> **Work instructions**: Return the line that contains "Task: Choose queue 6 in High priority" plus every line after it to the end of the entries below, exactly as given, and stop there.

> **Available data**:
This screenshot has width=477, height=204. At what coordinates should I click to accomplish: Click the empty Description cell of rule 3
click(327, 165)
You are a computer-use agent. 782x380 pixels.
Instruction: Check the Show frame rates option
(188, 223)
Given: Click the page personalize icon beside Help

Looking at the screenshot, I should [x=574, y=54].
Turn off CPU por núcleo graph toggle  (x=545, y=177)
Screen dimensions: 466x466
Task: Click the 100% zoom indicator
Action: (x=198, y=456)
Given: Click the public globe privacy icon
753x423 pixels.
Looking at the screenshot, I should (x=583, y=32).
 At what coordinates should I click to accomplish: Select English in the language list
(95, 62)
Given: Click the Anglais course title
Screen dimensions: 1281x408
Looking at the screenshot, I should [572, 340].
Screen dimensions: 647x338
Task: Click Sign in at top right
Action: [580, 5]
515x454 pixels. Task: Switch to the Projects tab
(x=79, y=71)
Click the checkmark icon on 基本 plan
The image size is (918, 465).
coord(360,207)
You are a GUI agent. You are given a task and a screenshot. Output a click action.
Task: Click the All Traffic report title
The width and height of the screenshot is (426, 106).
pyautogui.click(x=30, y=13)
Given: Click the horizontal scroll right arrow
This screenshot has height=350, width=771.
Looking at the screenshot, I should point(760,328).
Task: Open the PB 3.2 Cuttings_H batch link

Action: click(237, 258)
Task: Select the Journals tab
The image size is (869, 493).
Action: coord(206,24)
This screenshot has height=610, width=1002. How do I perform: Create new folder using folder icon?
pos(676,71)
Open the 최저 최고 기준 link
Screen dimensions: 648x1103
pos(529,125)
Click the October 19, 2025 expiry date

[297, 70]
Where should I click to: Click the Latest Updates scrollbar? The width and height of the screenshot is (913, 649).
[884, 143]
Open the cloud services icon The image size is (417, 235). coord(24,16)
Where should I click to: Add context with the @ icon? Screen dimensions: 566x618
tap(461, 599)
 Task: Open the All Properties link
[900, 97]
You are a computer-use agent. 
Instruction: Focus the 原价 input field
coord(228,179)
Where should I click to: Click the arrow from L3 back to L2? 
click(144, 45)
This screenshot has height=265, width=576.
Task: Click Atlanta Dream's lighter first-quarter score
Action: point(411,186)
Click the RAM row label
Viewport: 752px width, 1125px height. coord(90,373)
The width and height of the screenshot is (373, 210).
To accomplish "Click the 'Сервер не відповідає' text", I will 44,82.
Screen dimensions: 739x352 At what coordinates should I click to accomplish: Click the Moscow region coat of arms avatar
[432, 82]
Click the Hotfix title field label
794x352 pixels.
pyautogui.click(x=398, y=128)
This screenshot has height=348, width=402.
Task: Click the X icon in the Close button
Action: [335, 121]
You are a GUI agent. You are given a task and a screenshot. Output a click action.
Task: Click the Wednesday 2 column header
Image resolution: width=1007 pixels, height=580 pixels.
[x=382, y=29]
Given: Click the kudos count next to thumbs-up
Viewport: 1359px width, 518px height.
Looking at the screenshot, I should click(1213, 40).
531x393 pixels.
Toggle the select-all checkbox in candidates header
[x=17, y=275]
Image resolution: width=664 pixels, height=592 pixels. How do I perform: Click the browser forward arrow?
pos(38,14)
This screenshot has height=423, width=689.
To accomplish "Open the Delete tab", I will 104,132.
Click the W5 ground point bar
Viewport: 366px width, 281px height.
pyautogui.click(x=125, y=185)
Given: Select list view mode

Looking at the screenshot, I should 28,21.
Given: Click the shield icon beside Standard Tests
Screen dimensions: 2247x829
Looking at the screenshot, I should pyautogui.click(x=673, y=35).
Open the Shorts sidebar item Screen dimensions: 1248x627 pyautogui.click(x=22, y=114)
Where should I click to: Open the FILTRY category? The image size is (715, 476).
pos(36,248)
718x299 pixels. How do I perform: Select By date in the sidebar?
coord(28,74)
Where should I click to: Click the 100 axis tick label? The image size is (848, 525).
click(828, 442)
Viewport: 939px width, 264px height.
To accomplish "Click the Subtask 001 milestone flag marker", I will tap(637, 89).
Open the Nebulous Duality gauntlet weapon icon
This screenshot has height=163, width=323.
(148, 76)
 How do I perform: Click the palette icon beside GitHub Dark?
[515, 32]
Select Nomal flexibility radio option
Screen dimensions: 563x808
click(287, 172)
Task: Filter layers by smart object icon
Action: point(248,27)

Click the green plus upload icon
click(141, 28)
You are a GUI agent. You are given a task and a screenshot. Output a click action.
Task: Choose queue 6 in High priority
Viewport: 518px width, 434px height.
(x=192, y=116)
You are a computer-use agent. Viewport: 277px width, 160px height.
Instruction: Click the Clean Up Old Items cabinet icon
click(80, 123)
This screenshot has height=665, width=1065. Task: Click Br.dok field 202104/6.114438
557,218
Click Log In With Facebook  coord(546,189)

> **Result of this exercise**:
Task: Choose queue 6 in High priority
Viewport: 518px width, 434px height.
(x=192, y=116)
You are a computer-use agent. Viewport: 277px width, 160px height.
Instruction: Click the Clean Up Old Items cabinet icon
click(80, 123)
This screenshot has height=665, width=1065. Task: Click Br.dok field 202104/6.114438
557,218
Click Log In With Facebook  coord(546,189)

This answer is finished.